This is an automated email from the ASF dual-hosted git repository.
Yicong-Huang pushed a commit to branch release/v1.2
in repository https://gitbox.apache.org/repos/asf/texera.git
The following commit(s) were added to refs/heads/release/v1.2 by this push:
new 50051ad11e fix(amber): add timeout and retry to dataset file-service
requests (#5667)
50051ad11e is described below
commit 50051ad11e30f12dfb31db548c97bb1919bf90ed
Author: Matthew B. <[email protected]>
AuthorDate: Sun Jun 21 18:23:16 2026 +0000
fix(amber): add timeout and retry to dataset file-service requests (#5667)
### What changes were proposed in this PR?
- Route `DatasetFileDocument`'s presigned-URL fetch and file download
through a `requests.Session` configured with a `(5s connect, 10s read)`
timeout, so a hung or unreachable file-service fails in bounded time
instead of blocking the worker thread forever. The read timeout bounds
inactivity *between bytes*, not the total download time, so large
dataset files that stream steadily are unaffected; it only trips when
the connection stalls for 10s with no data.
- Mount a `urllib3` `Retry` policy on the session (3 retries,
exponential backoff, retrying on connection errors and 5xx).
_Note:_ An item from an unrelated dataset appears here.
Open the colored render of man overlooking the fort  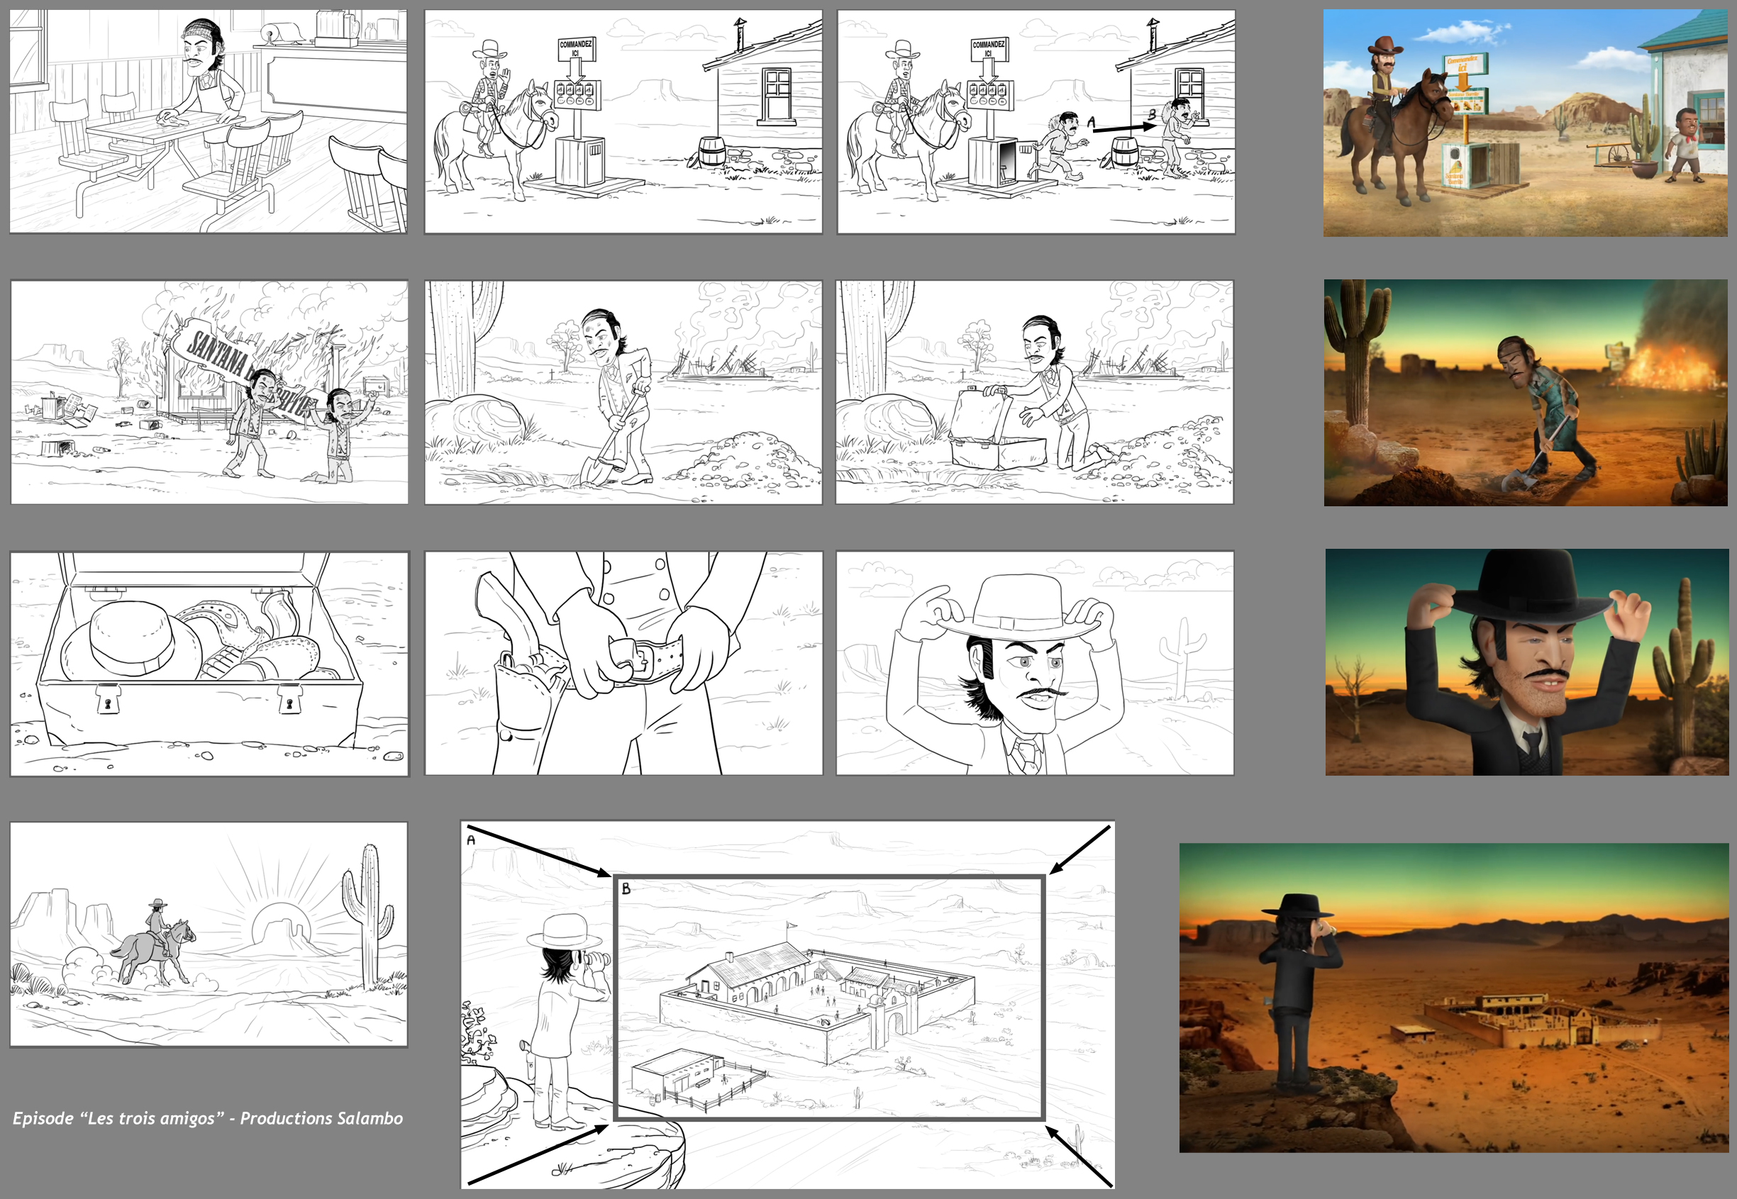pos(1453,997)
Both calls
are idempotent GETs, so the retry set is restricted to `GET`.
- Translate network failures (connect/read timeouts and connection
errors, including those surfaced after retries are exhausted) into
`RuntimeError`, consistent with the module's existing failure handling,
so callers get a uniform error contract instead of a raw
`requests`/`urllib3` exception.
### Any related issues, documentation, discussions?
Closes: #5666
### How was this PR tested?
- Added `pytest` coverage in `test_dataset_file_document.py` (26 tests):
- asserts the `(connect, read)` timeout tuple is passed on both the
presigned-URL request and the file download;
- asserts the retry adapter is mounted for `http://` and `https://` with
the expected policy (`total=3`, `connect=3`, `read=3`,
`backoff_factor=0.5`, `status_forcelist={500,502,503,504}`, GET-only);
- asserts a `ReadTimeout` / `ConnectionError` is wrapped in
`RuntimeError` on both code paths.
- `ruff check` and `ruff format --check` pass on the modified files.
### Was this PR authored or co-authored using generative AI tooling?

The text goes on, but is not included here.